#### Exercise data
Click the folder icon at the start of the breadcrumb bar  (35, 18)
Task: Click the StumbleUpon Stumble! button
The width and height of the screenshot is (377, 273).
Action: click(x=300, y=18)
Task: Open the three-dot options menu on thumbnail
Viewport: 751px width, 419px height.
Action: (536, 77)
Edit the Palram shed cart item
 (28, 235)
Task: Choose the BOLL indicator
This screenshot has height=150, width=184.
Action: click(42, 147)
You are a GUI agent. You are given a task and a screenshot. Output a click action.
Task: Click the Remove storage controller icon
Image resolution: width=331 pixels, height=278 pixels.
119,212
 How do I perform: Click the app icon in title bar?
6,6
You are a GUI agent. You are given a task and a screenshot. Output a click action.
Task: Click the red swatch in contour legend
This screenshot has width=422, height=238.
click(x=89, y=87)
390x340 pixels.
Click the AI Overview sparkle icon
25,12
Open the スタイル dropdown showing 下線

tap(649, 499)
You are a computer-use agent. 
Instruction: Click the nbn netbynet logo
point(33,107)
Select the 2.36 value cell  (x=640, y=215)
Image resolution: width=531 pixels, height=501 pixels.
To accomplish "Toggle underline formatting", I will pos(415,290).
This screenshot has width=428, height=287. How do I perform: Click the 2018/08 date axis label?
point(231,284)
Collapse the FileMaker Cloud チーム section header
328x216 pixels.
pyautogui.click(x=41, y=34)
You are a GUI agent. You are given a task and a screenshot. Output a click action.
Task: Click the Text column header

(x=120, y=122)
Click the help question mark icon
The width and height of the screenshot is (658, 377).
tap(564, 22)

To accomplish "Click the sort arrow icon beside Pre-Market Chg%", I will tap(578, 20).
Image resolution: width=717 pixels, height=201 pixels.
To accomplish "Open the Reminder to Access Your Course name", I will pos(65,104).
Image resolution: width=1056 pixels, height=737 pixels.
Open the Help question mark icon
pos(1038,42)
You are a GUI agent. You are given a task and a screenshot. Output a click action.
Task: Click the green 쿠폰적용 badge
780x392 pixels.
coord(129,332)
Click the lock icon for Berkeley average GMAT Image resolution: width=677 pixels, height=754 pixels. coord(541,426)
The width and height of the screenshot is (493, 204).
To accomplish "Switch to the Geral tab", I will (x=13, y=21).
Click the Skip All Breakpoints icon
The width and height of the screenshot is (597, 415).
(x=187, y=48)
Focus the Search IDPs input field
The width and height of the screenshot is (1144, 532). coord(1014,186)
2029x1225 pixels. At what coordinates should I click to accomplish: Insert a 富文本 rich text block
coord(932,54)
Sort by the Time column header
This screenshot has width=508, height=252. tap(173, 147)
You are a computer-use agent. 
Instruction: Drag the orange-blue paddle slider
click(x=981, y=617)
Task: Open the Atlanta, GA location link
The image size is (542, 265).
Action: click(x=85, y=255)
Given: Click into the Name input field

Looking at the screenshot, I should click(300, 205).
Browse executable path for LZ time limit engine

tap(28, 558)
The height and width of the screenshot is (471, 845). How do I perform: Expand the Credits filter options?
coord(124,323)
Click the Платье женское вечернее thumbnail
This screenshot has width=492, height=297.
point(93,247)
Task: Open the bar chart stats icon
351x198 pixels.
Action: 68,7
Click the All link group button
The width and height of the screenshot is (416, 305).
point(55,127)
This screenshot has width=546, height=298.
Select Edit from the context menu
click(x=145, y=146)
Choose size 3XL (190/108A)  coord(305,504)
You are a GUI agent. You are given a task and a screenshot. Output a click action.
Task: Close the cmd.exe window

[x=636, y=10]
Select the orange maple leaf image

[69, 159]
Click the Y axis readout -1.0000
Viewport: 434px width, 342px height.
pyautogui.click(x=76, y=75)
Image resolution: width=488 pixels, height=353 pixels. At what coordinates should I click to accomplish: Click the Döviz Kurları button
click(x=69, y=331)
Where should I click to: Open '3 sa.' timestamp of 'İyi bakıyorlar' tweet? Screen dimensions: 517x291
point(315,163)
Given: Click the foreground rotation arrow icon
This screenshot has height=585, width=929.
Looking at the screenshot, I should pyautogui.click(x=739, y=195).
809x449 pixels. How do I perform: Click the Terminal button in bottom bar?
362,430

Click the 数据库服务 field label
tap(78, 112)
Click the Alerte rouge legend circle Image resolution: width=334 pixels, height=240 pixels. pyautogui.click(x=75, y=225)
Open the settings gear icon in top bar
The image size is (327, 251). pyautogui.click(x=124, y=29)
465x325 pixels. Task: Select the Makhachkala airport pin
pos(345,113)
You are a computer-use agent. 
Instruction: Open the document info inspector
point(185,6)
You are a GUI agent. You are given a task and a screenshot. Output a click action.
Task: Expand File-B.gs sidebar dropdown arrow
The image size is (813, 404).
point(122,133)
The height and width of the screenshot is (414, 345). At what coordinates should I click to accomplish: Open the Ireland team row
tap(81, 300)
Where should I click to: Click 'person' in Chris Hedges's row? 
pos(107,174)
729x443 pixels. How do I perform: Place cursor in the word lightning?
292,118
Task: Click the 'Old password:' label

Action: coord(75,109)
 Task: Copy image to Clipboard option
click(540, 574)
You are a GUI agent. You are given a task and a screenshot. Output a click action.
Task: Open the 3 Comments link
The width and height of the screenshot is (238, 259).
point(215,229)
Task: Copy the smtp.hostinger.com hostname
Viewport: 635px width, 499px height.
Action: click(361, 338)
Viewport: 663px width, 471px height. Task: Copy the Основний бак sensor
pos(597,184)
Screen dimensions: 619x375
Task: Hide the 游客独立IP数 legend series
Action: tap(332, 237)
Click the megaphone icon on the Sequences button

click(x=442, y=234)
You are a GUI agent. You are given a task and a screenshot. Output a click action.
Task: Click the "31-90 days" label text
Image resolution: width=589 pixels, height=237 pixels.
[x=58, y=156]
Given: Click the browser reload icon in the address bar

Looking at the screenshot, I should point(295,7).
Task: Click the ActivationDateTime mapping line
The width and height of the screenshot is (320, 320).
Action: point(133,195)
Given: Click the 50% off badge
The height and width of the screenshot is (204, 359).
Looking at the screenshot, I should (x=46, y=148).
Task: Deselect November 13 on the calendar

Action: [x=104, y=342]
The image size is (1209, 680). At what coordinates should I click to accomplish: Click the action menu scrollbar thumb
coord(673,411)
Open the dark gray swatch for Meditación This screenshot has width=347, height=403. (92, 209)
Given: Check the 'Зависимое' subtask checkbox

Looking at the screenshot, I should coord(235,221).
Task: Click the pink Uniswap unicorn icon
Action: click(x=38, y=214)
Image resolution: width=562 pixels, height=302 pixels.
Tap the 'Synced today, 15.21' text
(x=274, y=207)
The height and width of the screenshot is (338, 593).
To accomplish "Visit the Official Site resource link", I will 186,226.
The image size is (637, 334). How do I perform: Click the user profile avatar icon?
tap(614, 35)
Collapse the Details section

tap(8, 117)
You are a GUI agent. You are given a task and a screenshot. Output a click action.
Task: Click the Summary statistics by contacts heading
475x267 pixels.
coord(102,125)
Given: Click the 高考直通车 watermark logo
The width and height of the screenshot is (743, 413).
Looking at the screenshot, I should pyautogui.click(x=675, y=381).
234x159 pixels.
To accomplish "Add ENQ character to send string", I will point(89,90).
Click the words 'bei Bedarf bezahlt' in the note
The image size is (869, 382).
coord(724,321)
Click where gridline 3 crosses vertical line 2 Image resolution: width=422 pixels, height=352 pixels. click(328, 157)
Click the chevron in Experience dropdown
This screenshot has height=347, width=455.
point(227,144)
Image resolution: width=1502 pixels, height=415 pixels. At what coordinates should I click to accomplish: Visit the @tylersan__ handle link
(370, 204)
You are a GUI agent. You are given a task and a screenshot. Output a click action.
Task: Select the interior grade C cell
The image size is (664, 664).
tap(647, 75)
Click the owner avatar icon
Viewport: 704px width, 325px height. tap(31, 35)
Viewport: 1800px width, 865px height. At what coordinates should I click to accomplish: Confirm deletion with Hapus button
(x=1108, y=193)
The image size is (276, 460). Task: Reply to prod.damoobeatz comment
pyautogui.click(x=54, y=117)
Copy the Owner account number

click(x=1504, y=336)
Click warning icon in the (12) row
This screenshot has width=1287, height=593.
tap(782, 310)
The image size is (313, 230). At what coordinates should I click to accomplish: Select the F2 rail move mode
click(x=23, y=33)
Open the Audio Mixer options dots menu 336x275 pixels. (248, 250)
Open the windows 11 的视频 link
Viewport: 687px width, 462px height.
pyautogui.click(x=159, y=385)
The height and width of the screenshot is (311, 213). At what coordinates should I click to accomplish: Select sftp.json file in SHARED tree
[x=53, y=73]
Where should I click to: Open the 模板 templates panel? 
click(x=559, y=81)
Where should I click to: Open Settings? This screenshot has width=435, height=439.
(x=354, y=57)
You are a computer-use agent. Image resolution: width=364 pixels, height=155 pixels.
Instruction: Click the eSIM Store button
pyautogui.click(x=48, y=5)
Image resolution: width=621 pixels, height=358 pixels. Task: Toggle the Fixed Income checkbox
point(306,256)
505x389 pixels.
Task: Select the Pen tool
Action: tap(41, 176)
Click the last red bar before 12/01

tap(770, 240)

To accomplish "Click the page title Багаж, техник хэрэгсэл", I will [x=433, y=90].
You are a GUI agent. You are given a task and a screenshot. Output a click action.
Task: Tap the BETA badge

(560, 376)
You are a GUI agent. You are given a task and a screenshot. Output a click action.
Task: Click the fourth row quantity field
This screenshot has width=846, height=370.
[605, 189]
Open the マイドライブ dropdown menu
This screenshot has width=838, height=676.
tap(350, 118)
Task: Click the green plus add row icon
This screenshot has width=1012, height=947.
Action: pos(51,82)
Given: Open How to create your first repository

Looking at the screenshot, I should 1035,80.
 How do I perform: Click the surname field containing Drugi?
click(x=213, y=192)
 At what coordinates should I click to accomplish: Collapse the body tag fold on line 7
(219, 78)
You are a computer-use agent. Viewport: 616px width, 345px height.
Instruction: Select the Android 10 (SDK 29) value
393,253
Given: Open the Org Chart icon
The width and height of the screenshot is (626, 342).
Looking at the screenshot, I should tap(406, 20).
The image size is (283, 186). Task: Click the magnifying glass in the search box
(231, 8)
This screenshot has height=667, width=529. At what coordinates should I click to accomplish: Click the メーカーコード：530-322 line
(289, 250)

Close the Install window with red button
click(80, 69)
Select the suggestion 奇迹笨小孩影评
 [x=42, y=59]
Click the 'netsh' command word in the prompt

#### Problem to solve
Where in the listing does the string "Choose" appear? Copy every line that has it.

#### Problem solution
Task: Choose the BOLL indicator
Choose size 3XL (190/108A)  coord(305,504)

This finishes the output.